## [WHAT TO PRODUCE]
Please copy the records without any changes, starting at the line with "Task: Select the Result tab" and ending at the line with "(x=415, y=154)", both lines included.

## [SOURCE DATA]
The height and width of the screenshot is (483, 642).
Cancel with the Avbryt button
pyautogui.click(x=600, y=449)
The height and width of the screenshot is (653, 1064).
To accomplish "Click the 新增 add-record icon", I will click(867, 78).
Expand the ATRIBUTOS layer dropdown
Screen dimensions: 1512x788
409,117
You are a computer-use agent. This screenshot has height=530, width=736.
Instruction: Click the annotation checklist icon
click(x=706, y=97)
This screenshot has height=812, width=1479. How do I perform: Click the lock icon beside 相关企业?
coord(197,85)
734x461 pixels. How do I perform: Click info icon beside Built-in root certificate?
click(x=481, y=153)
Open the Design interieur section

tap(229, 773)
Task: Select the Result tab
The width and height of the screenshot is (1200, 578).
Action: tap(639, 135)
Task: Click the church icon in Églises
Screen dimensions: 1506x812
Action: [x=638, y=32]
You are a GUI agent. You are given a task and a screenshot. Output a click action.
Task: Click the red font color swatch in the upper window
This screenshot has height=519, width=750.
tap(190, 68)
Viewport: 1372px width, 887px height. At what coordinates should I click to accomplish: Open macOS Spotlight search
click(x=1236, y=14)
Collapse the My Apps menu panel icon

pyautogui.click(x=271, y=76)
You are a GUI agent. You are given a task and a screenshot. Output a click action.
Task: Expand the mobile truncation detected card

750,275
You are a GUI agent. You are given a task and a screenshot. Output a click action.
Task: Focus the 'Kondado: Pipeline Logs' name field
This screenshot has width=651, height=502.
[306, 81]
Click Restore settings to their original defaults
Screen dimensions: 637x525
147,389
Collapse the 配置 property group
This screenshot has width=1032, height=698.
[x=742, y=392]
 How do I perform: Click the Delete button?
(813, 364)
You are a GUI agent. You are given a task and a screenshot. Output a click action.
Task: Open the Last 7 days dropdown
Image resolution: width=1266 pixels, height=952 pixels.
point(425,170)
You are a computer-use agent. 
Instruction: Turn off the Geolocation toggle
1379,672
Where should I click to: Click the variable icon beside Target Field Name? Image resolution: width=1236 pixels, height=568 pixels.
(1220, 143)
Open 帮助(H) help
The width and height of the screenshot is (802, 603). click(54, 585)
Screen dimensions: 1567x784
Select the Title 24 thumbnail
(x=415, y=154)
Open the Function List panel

## [WRITTEN RESPONSE]
Task: Select the Result tab
The width and height of the screenshot is (1200, 578).
Action: tap(639, 135)
Task: Click the church icon in Églises
Screen dimensions: 1506x812
Action: [x=638, y=32]
You are a GUI agent. You are given a task and a screenshot. Output a click action.
Task: Click the red font color swatch in the upper window
This screenshot has height=519, width=750.
tap(190, 68)
Viewport: 1372px width, 887px height. At what coordinates should I click to accomplish: Open macOS Spotlight search
click(x=1236, y=14)
Collapse the My Apps menu panel icon

pyautogui.click(x=271, y=76)
You are a GUI agent. You are given a task and a screenshot. Output a click action.
Task: Expand the mobile truncation detected card

750,275
You are a GUI agent. You are given a task and a screenshot. Output a click action.
Task: Focus the 'Kondado: Pipeline Logs' name field
This screenshot has width=651, height=502.
[306, 81]
Click Restore settings to their original defaults
Screen dimensions: 637x525
147,389
Collapse the 配置 property group
This screenshot has width=1032, height=698.
[x=742, y=392]
 How do I perform: Click the Delete button?
(813, 364)
You are a GUI agent. You are given a task and a screenshot. Output a click action.
Task: Open the Last 7 days dropdown
Image resolution: width=1266 pixels, height=952 pixels.
point(425,170)
You are a computer-use agent. 
Instruction: Turn off the Geolocation toggle
1379,672
Where should I click to: Click the variable icon beside Target Field Name? Image resolution: width=1236 pixels, height=568 pixels.
(1220, 143)
Open 帮助(H) help
The width and height of the screenshot is (802, 603). click(54, 585)
Screen dimensions: 1567x784
Select the Title 24 thumbnail
(x=415, y=154)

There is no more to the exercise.